> _RECORD SET_:
* BEGIN *
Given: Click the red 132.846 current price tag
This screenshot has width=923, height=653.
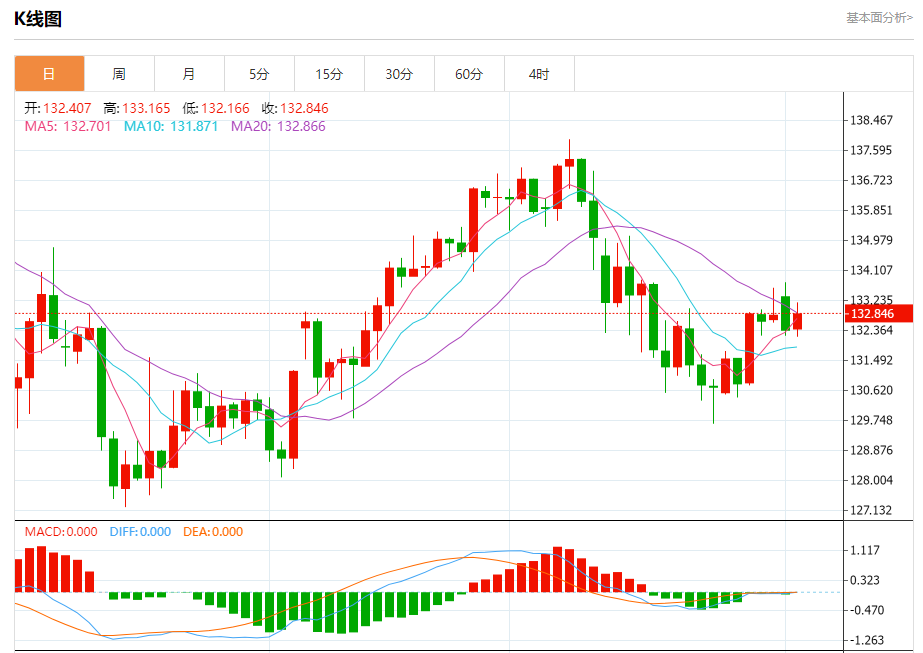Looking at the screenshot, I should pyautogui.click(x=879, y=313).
* END *
* BEGIN *
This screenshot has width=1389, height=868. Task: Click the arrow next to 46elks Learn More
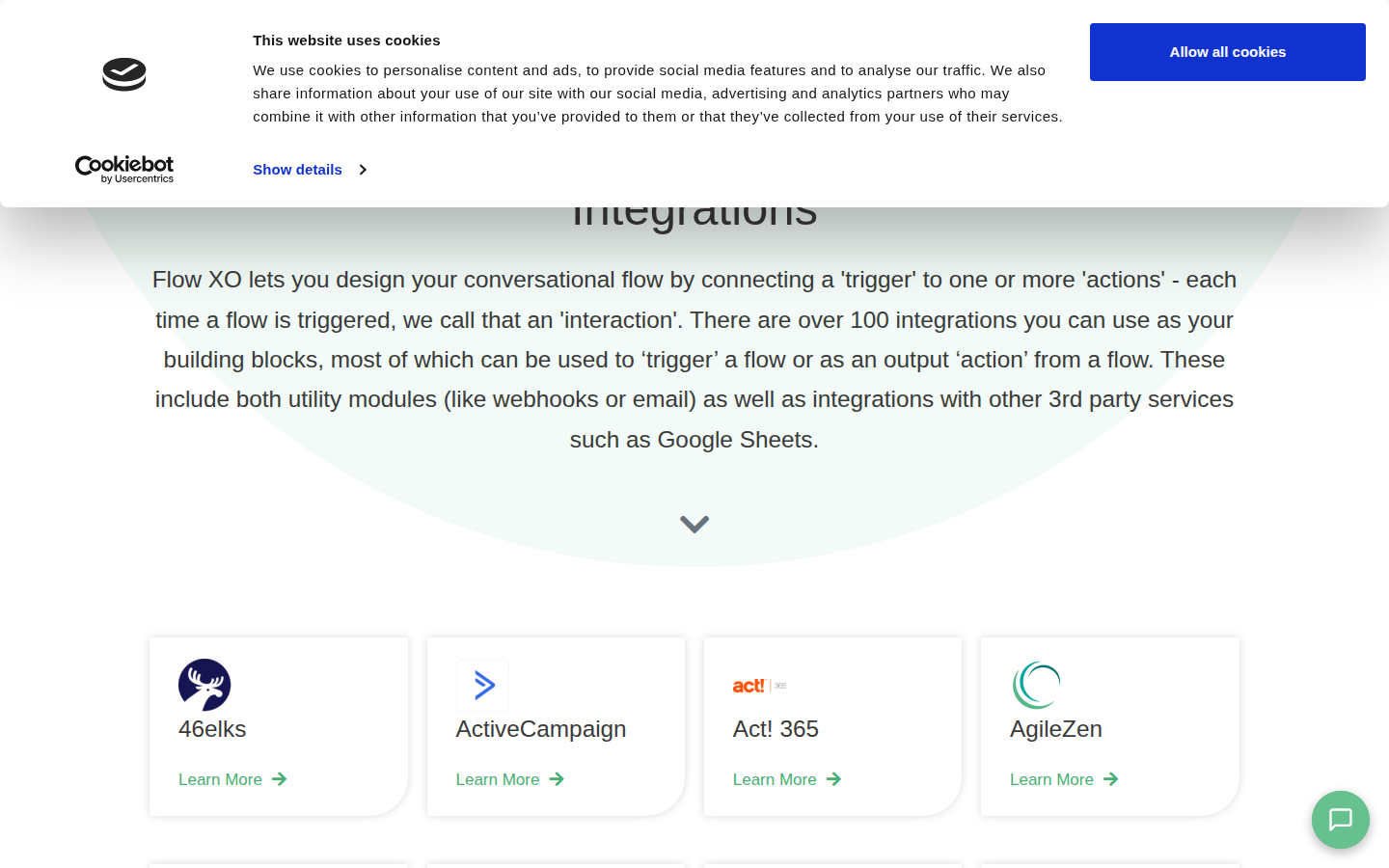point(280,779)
* END *
> _AIM_:
Reproduce word for word the part that opens with the line containing "Given: Click the" and closes with the line containing "Looking at the", both lines included. Leave the pictures out of your answer.

> _WORKED SOLUTION_:
Given: Click the red 132.846 current price tag
This screenshot has width=923, height=653.
Looking at the screenshot, I should pyautogui.click(x=879, y=313).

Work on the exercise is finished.